Biological systems inspire the design of multifunctional materials and devices. However, current syynthetic replicas rarelyy capture the range of structural complexityy observed in natural materials. Prior to the definition of a biomimetic design, a dual investigation with a common set of criteria for comparing the biological material and the replica is required. Here, we deal with this issue by addressing the non-trivial case of insect cuticles tessellated with polygonal microcells with iridescent colors due to the twisted cholesteric organization of chitin fibers. By using hyperspectral imaging within a common methodology, we compare, at several length scales, the textural, structural and spectral properties of the microcells found in the two-band cuticle of the scarab beetle Chrysina gloriosa with those of the polygonal texture formed in flat films of cholesteric liquid crystal oligomers. The hyperspectral imaging technique offers a unique opportunity to reveal the common features and differences in the spectral-spatial signatures of biological and synthetic samples at a 6-nm spectral resolution over 400 nm-1000 nm and a spatial resolution of 150 nm. The biomimetic design of chiral tessellations is relevant to the field of non-specular properties such as deflection and lensing in geometric phase planar optics.

Scarab beetle. A male specimen of _{C. gloriosa} was collected in Saltillo (Coahuila, Mexico) in July 2009.

Oligomers. CLC oligomers from Wacker Chemie GmbH were used.
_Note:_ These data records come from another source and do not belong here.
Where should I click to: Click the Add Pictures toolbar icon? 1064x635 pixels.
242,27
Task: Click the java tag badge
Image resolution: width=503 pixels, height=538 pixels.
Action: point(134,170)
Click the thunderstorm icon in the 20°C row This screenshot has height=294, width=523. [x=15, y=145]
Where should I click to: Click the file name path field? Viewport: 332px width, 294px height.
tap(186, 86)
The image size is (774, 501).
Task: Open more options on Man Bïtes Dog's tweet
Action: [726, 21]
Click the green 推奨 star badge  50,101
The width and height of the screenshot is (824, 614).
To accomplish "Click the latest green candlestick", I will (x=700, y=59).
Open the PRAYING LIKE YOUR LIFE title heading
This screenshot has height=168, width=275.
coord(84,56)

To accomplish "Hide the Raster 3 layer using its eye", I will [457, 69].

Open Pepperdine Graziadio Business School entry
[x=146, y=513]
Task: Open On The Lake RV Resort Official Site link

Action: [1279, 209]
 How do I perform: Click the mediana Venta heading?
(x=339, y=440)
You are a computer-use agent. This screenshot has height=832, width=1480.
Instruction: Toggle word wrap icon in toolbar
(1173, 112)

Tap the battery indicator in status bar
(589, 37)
Optical setup. In the current experiment, we made use of a formerly described reflective hyperspectral microscope, relying on nematic liquid-crystal-based Fourier spectrometry [A. Jullien et al., OPTICA 2017, 4, 400] The lamp source was a tungsten halogen lamp with a stable spectrum. The spatial resolution was fixed by the microscope and was 150 nm. The field of view was 16 µm by 64 µm.

Analysis. The principle of the Fourier algorithm is described in [A. Jullien et al., OPTICA 2017, 4, 400]. However, we proposed to implement independent component analysis (ICA) to decrease the noise level and significantly reduce the analysis time.